Sort through the entries below and pull out lines containing the word "pelo".

----

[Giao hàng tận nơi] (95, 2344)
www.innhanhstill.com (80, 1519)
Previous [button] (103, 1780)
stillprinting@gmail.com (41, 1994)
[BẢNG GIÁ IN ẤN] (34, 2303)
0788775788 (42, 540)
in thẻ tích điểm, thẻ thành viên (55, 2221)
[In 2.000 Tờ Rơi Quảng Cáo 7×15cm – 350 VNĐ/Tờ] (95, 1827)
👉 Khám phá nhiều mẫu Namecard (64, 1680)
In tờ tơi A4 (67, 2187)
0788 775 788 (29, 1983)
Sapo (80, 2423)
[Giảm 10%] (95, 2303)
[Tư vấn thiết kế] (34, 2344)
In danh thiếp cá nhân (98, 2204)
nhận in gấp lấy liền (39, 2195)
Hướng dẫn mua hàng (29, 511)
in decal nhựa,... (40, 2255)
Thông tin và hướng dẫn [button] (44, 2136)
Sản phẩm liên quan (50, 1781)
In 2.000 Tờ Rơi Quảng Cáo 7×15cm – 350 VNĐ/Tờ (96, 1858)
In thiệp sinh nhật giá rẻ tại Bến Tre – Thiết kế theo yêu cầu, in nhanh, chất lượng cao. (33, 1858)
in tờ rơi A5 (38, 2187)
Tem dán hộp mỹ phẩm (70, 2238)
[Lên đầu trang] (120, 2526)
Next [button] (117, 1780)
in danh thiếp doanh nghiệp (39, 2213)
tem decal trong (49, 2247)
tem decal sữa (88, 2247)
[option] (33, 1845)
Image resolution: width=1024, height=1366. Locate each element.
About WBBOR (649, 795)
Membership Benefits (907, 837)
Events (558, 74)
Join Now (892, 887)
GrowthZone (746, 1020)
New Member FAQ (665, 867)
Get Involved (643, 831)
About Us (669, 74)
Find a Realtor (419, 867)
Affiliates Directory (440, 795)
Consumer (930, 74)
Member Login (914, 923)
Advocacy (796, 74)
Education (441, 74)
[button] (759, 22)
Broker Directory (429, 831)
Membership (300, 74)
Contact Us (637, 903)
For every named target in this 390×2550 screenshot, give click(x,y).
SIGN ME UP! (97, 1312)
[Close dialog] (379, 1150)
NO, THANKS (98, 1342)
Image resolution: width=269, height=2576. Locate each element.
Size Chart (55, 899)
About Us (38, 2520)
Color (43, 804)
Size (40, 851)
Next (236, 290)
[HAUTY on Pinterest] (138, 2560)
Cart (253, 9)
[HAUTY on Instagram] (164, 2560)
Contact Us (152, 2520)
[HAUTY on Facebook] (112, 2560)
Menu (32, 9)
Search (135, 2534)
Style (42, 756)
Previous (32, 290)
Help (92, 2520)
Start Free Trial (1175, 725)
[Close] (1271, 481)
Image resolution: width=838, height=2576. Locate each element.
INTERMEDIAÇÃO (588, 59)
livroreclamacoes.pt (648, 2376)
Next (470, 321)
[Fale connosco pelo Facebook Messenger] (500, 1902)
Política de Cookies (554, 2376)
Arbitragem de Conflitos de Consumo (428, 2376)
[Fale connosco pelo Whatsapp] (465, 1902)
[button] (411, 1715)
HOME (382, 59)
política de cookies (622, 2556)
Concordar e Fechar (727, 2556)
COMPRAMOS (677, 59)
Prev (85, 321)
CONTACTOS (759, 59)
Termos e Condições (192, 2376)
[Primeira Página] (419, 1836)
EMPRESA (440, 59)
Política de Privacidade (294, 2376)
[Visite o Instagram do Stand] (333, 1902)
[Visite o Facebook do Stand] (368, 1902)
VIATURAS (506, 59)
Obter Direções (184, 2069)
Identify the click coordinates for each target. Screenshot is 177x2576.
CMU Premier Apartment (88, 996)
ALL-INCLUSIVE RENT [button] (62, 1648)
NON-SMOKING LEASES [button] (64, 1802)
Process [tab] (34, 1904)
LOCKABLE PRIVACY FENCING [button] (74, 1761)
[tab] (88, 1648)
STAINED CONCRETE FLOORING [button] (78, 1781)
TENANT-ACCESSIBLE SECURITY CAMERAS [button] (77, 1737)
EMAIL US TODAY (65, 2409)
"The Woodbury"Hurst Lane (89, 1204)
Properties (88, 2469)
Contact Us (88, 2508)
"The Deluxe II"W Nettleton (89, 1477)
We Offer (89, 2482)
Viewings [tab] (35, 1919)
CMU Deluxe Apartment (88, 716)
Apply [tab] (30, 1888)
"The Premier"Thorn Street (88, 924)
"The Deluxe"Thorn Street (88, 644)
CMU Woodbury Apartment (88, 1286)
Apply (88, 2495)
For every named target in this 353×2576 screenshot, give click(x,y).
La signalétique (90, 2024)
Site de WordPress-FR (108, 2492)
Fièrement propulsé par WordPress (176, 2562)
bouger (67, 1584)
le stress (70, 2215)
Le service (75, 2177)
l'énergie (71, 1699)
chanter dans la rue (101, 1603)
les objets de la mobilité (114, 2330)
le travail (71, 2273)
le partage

----

▶ Exercise result
[Fale connosco pelo Facebook Messenger] (500, 1902)
[Fale connosco pelo Whatsapp] (465, 1902)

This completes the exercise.